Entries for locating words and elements

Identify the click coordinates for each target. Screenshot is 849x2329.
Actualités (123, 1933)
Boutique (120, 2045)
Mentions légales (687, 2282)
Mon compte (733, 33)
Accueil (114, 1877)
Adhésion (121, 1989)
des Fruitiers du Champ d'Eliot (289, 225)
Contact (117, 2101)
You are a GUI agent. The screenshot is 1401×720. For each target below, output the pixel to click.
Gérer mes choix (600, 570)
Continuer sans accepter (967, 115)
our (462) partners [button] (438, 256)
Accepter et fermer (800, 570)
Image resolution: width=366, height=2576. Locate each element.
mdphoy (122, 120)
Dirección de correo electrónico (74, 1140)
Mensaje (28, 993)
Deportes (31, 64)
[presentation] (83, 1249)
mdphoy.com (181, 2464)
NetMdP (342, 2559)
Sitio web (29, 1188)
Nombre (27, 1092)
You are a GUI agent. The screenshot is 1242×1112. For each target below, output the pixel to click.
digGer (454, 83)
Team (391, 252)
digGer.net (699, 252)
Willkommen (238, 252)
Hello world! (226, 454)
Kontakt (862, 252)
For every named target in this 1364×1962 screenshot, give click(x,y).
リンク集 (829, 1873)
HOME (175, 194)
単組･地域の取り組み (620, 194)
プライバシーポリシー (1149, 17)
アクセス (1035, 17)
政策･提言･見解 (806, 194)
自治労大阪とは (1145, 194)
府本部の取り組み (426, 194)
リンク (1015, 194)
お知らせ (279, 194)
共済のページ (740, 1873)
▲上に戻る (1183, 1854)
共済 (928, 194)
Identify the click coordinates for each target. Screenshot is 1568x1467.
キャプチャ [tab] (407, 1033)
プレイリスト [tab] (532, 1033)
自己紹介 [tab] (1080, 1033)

What the task requires:
Reproduce every line of the material above verbatim, from start to finish.

Solved problem:
Identify the click coordinates for each target. Screenshot is 849x2329.
Actualités (123, 1933)
Boutique (120, 2045)
Mentions légales (687, 2282)
Mon compte (733, 33)
Accueil (114, 1877)
Adhésion (121, 1989)
des Fruitiers du Champ d'Eliot (289, 225)
Contact (117, 2101)
You are a GUI agent. The screenshot is 1401×720. For each target below, output the pixel to click.
Gérer mes choix (600, 570)
Continuer sans accepter (967, 115)
our (462) partners [button] (438, 256)
Accepter et fermer (800, 570)
Image resolution: width=366, height=2576. Locate each element.
mdphoy (122, 120)
Dirección de correo electrónico (74, 1140)
Mensaje (28, 993)
Deportes (31, 64)
[presentation] (83, 1249)
mdphoy.com (181, 2464)
NetMdP (342, 2559)
Sitio web (29, 1188)
Nombre (27, 1092)
You are a GUI agent. The screenshot is 1242×1112. For each target below, output the pixel to click.
digGer (454, 83)
Team (391, 252)
digGer.net (699, 252)
Willkommen (238, 252)
Hello world! (226, 454)
Kontakt (862, 252)
For every named target in this 1364×1962 screenshot, give click(x,y).
リンク集 (829, 1873)
HOME (175, 194)
単組･地域の取り組み (620, 194)
プライバシーポリシー (1149, 17)
アクセス (1035, 17)
政策･提言･見解 (806, 194)
自治労大阪とは (1145, 194)
府本部の取り組み (426, 194)
リンク (1015, 194)
お知らせ (279, 194)
共済のページ (740, 1873)
▲上に戻る (1183, 1854)
共済 (928, 194)
Identify the click coordinates for each target. Screenshot is 1568x1467.
キャプチャ [tab] (407, 1033)
プレイリスト [tab] (532, 1033)
自己紹介 [tab] (1080, 1033)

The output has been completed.